Mais la politique possède cette caractéristique remarquable qu’elle est vivante, c’est-à-dire qu’elle résiste à la Mort — ici, au Capital. « On n’arrête jamais la vie », écrivait Antonin Artaud. Quand la lutte des classes étouffe sous l’image de la réconciliation universelle agitée par le nouvel empire, alors elle se fraie un chemin, parfois de manière grimaçante. C’est pourquoi le dogmatisme de la théologie à l’oeuvre rappelle brutalement aux humains la suprême vérité : la lutte des classes n’existe pas ! La réalité doit se conformer à la Vérité.
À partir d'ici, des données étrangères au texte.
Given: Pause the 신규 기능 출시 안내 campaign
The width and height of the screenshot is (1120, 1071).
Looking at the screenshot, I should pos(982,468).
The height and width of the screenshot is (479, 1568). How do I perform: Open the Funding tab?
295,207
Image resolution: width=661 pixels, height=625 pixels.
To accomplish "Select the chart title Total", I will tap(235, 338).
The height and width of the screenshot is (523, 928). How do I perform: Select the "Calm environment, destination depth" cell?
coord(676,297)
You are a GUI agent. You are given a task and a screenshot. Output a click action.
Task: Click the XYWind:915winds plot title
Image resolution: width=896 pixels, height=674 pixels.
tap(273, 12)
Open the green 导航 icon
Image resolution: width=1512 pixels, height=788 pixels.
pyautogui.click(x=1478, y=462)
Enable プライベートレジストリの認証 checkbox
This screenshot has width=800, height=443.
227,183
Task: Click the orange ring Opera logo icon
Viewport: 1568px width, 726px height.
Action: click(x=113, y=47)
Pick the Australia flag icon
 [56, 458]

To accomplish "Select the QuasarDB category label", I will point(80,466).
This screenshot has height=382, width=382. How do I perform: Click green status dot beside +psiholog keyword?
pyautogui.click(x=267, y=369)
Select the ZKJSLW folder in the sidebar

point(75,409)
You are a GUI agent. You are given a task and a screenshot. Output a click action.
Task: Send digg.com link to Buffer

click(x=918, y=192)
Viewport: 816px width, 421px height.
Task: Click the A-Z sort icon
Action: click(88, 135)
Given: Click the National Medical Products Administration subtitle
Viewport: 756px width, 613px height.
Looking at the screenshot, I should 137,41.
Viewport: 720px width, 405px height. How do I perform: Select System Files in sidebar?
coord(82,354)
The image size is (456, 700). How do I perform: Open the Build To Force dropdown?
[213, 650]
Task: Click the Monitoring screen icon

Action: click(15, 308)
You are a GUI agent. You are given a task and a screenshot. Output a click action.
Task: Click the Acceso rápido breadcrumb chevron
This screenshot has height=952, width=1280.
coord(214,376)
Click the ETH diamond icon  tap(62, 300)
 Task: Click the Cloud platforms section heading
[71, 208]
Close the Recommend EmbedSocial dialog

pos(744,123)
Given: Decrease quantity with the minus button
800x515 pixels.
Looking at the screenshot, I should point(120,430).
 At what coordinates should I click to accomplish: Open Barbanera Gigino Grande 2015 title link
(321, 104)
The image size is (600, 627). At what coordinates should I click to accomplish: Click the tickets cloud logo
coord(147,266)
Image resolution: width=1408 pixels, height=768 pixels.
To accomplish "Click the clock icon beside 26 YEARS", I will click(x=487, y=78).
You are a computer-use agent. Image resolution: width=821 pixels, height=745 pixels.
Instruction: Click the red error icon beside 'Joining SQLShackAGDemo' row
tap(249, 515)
Comment ? Par l’intervention de la police comme force brute ou par la morale-religion — y compris la morale-de-l’absence-de-religion —, houlette destinée à faire revenir dans le troupeau ceux qui s’en écartent. Il nous faut oublier l’Etat de droit, mais aussi les réformes religieuses. L’Imperium s’entend très bien avec le dieu des traditionalistes de tous bords lorsque, pour l’essentiel, il sait tenir sa place. Les morales-religions, quand elles se persuadent que leur heure est arrivée, ne sont en réalité que les servantes d’une force qui sait que seule la politique est son ennemie mortelle. Dans cet artifice de monde, nous devons y témoigner, sous peine de châtiment, que l’espérance se réalise devant nos yeux. « N’attendez plus ! Engagez-vous ! » Tel pourrait être le crédo orwellien de notre temps. Il est donné urbi et orbi comme une bénédiction.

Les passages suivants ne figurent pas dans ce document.